Для оптимальной регенерации необходимы удовлетворительная репозиция костных отломков и надежная их иммобилизация.

После поступления пациента и точной диагностики проводят обезболивание места перелома, репозицию отломков, их иммобилизацию гипсовой повязкой или с помощью скелетного вытяжения. При показаниях и отсутствии противопоказаний костные фрагменты фиксируют разными конструкциями.

Лечение на первом этапе — холод в течение 1—1,5 сут, возвышенное положение конечности.

На всех этапах лечения. начиная с иммобилизационного, необходимы общеукрепляющая ЛГ, движения в суставах здоровой конечности и нефиксированных суставах поврежденной конечности. Это способствует устранению отека и формированию сосудистой сети, необходимой для полноценного остеогенеза.

Показан электрофорез сосудистых препаратов, например аминофиллина. Предпочтительно по продольной методике, лучше по полусегментарному типу, желательно 15—20 процедур. Для купирования отека используют магнитотерапию — индукция до 25—30 мТл 20 мин, 15—20 процедур.

Показано сегментарное воздействие. например, синусоидальным модулированным током (СМТ) на поясничную область при повреждениях нижней конечности.

В постиммобилизационпом периоде. особенно при замедленной консолидации, эффективна локальная баротерапия.
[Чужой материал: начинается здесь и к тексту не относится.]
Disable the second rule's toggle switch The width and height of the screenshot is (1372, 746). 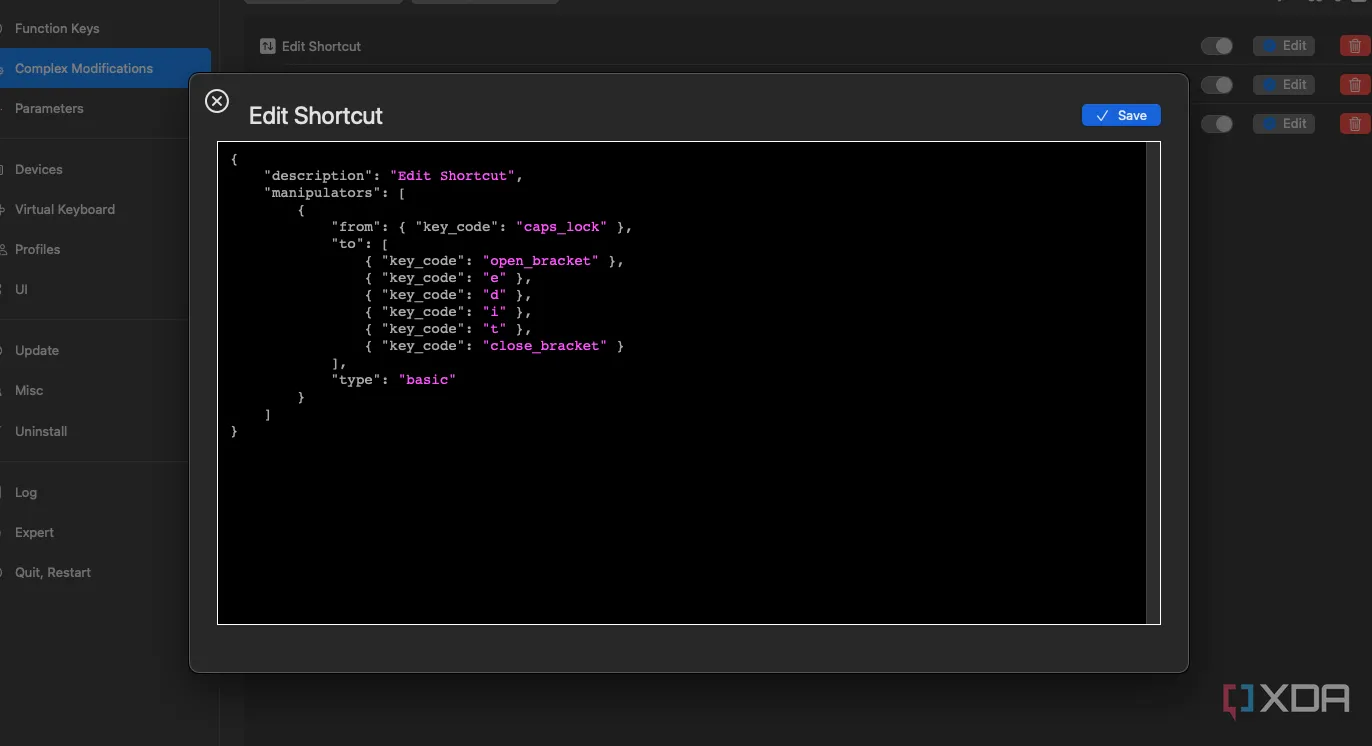[1216, 85]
При прочной костной мозоли возможна электростимуляция мышц воздействием на них до получения умеренных сокращений. В этот же период для профилактики и купирования контрактуры ранее фиксированных суставов проводят ЛГ, массаж поврежденной конечности. Все упражнения необходимо выполнять безболезненно с постепенным наращиванием объема движений.

До полного сращения костных отломков применение тепловых процедур на место перелома нецелесообразно, поскольку это может привести к резорбции уже образовавшейся костной мозоли.
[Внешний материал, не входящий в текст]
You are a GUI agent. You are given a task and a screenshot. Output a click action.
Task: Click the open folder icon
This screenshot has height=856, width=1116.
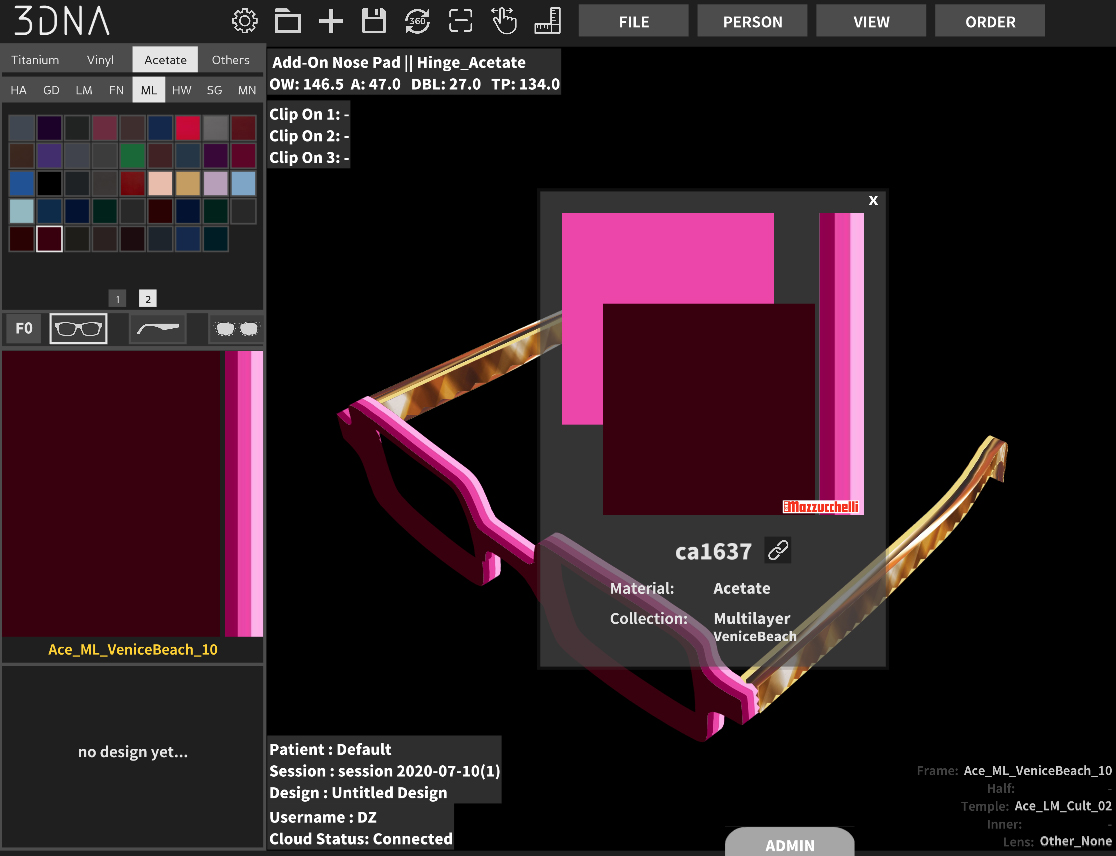tap(288, 21)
В период сращения костных отломков необходимо полноценное питание больного, богатое белками и витаминами.

Нагрузку на поврежденную конечность рекомендуют после формирования достаточно прочной костной мозоли, что определяют клинически и рентгенологически. Окончательное формирование вновь образованной костной ткани происходит под влиянием адекватной нагрузки на поврежденную конечность (постепенно и безболезненно).
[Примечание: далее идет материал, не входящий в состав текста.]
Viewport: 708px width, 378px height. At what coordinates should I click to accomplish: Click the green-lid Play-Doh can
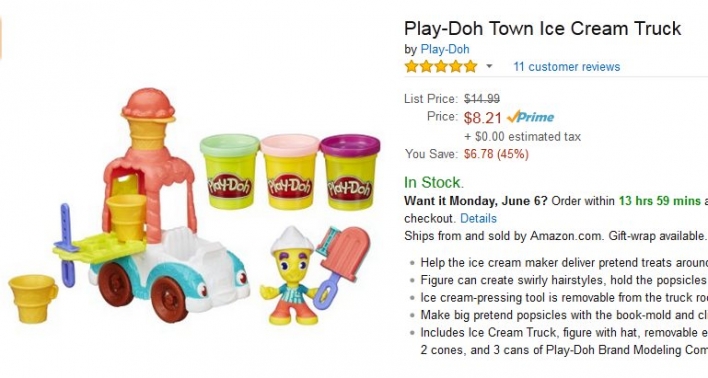229,172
Лечебную гимнастику следует выполнять в течение всего периода сращения костных отломков.

Показатель полного сращения костных отломков — формирование интермедиарной костной мозоли и восстановление просвета костномозгового канала.

Наиболее частые ошибки при восстановительном лечении переломов.

• преждевременное прекращение иммобилизации;

• неадекватная ранняя нагрузка на поврежденную конечность;

• выполнение ЛФК и массажа через боль.

Все лечебные мероприятия необходимо проводить под строгим клиническим и рентгенологическим врачебным контролем.